NEW YORK — Infection rates for sexually transmitted diseases went up for the fourth in a row during 2017, Bloomberg reported on Monday.
The Centers for Disease Control and Prevention (CDC) also told the news service that a new strain antibiotic-resistant gonorrhea could emerge.
From Bloomberg:
“We are sliding backward,” Jonathan Mermin, director of the agency’s national STD center, said in a statement. “It is evident the systems that identify, treat and ultimately prevent STDs are strained to near-breaking point.”
Since 2013, syphilis cases have risen 76 percent to 30,644, while gonorrhea diagnoses have increased 67 percent to 555,608. Chlamydia is the most commonly reported STD with almost 1.7 million cases in 2017, up from just over 1.4 million in 2013. Almost half of chlamydia cases were in girls and women ages 15 to 24.

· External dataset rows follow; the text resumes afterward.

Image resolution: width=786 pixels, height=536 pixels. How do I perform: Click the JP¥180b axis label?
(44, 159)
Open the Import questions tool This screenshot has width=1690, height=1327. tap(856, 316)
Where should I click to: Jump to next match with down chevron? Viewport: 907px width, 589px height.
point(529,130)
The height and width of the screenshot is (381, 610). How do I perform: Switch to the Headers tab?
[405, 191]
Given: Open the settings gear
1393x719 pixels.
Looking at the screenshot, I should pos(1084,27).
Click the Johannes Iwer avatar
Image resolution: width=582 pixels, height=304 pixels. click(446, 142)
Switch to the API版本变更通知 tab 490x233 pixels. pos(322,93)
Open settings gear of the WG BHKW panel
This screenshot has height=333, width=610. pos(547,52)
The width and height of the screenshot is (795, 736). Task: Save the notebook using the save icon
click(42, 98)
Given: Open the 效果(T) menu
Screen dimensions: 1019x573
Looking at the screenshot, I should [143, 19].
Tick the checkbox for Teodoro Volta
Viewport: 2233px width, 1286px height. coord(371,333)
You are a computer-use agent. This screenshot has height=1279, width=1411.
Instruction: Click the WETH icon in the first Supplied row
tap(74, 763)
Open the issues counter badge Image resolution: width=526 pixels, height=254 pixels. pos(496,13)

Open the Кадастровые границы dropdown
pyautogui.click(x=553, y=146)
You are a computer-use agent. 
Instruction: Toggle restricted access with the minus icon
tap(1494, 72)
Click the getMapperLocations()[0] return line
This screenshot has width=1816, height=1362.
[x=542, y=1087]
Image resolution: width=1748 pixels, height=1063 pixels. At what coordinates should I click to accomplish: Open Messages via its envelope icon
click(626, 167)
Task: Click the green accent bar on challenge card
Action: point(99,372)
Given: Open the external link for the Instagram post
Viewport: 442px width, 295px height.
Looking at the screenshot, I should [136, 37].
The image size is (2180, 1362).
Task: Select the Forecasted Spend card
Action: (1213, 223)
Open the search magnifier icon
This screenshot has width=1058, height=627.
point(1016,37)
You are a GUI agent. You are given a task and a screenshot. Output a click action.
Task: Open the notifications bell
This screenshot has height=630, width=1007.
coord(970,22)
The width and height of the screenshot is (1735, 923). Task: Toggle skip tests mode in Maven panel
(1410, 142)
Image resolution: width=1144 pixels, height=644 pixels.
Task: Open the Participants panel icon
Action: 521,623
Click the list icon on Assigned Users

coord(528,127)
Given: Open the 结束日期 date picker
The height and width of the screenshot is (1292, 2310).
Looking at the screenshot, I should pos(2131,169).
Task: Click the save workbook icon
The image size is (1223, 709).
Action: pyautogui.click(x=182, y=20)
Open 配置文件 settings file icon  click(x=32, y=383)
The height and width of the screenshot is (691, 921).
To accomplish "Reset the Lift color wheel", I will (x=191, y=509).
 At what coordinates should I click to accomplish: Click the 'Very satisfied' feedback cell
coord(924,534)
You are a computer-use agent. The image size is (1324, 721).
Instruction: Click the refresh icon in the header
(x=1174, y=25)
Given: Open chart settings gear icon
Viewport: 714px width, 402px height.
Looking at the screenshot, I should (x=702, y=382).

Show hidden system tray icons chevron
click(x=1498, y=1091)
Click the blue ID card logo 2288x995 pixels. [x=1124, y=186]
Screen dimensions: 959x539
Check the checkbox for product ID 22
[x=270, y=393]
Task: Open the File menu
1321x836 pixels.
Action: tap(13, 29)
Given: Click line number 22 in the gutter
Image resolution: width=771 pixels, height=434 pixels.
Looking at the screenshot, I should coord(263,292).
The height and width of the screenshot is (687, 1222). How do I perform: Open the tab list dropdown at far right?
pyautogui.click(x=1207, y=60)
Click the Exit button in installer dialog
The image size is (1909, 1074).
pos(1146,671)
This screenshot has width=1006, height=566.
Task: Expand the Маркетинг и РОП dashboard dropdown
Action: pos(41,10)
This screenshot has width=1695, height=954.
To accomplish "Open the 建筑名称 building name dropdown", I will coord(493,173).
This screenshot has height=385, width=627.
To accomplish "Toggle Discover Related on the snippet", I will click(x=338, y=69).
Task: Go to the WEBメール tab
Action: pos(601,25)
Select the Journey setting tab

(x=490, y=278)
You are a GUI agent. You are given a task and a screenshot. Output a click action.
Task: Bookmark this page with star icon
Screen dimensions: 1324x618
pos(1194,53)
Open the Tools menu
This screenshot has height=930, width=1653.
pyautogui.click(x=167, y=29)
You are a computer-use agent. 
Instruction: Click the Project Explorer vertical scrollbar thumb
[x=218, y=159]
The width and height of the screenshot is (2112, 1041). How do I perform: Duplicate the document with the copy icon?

Most STDs go undiagnosed and untreated, the CDC said, which can cause infertility, stillbirth and an increased risk of HIV. The diseases can be treated with antibiotics, but gonorrhea has become resistant to nearly every class of antibiotics except ceftriaxone. Doctors typically prescribe a single shot of ceftriaxone that’s followed by an oral dose of a different antibiotic, azithromycin.
More than 4 percent of gonorrhea samples were resistant to azithromycin in 2017, up from 1 percent in 2013. The CDC is concerned that such resistance could eventually extend to ceftriaxone, which would make the disease untreatable by any current antibiotic.
“We expect gonorrhea will eventually wear down our last highly effective antibiotic, and additional treatment options are urgently needed,” said Gail Bolan, director of CDC’s Division of STD Prevention.
Gonorrhea cases in men nearly doubled to 322,169 in 2017 compared with 2013, the CDC said. Among women, gonorrhea diagnoses rose almost 18 percent to 232,587. The disease reached a high point in the late 1970s with more than a million cases annually. The figure had gradually declined until the past four years, according to CDC data.
David Harvey, executive director of the National Coalition of STD Directors, told Bloomberg the rise is due to stagnant federal funding for prevention efforts, a lack of screening and a decrease in condom use. He cited a lack of awareness that some methods used to prevent other sexually related conditions like IUDs and PrEP don’t protect against common STDs. In fact, Bloomberg reported, funding has remained about the same for 18 years.